Background The delivery of healthcare tasks, such as administration of medicines, at home by parents and carers to children is an increasing phenomenon.1 It is estimated that up to 80% of families administer a medicine incorrectly at home at some point.2 These medication errors at home persist despite current systems of medication safety and medicines optimisation.

Therefore, new approaches are needed to address these long-standing problems. Utilising patient experience is one such approach, and has been identified by both the National Institute for Health and Care Excellence3 and the NHS Patient Safety Strategy4 as potential new avenues for research.

Aim The aim of this project was to conduct a focus group to consult families who administer medicine to children at home about future research questions.

Method Funding was obtained to conduct this focus group via the National Institute for Health Research Yorkshire and Humber Clinical Research Network (NIHR Y&H CRN) patient and public involvement fund in August 2019. Families who had experience with administering medicines to a child at home were identified using local networks and invited to attend.

The focus group was in person and hosted by the neonatal unit at Leeds Teaching Hospitals NHS Trust and was facilitated by a children’s pharmacist and nurse. The session was held in November 2019, lasted two hours and consisted of a presentation followed by questions and discussion on the topic of medication safety at home. Ethical approval was not required as this project was classed as a patient engagement exercise. Feedback was collected using a proforma supplied by the NIHR Y&H CRN.

Results Six families attended the focus group. Families explained that they frequently experience medication errors at home and felt medication safety was a priority for them. They all described experiences of administration errors and felt the subsequent harm included their child receiving the medicine, but also included the wider family too.

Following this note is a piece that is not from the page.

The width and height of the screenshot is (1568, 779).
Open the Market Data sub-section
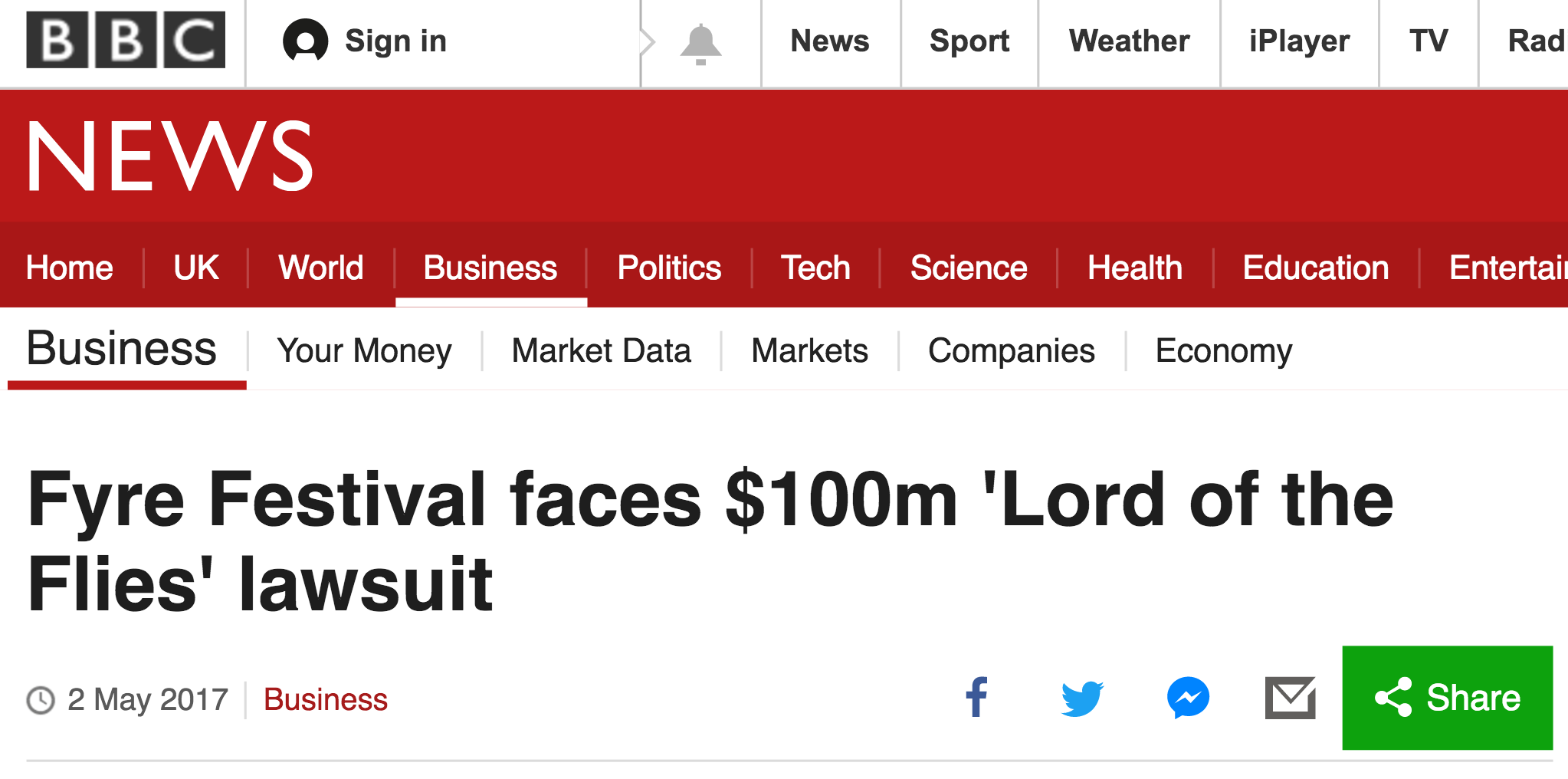click(x=602, y=350)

Five families gave feedback. 100% felt that they had enjoyed the experience and 60% felt that their contribution had made a difference to the research. 100% wanted to be included in further research engagement activity. The feedback from families included:

  • ‘I got to meet other parents going through the same things as myself. Got to open up and speak about my son’s conditions.’

  • ‘Good to get together with other parents knowing that we all experience similar issues and that we aren’t on our own.’

  • ‘Being able to give opinions about medications and how it effects child and parents.’

Conclusion The focus group was successful in achieving the aim set out. This was confirmed by the feedback received. This engagement exercise has helped guide a research proposal in the form of a PhD fellowship. This is currently awaiting a decision over funding. Further research is needed to understand this area and develop interventions to reduce the amount of medication errors that occur at home.

References

  1. Page B, Hinton L, Harrop E, et al. The challenges of caring for children who require complex medical care at home: ‘The go between for everyone is the parent and as the parent that’s an awful lot of responsibility’. Health Expectations 2020;23:1144–1154.

  2. Lopez-Pineda A, Gonzalez de Dios J, Guilabert Mora M, et al. A systematic review on pediatric medication errors by parents or caregivers at home. Expert Opinion on Drug Safey 2022;21:95–105.

  3. National Institute for Health and Care Excellence. Medicines optimisation: the safe and effective use of medicines to enable the best possible outcomes [NG5]. London: National Institute for Health and Care Excellence. 2015.

  4. NHS England and NHS Improvement. The NHS Patient Safety Strategy. London: NHS England. 2019.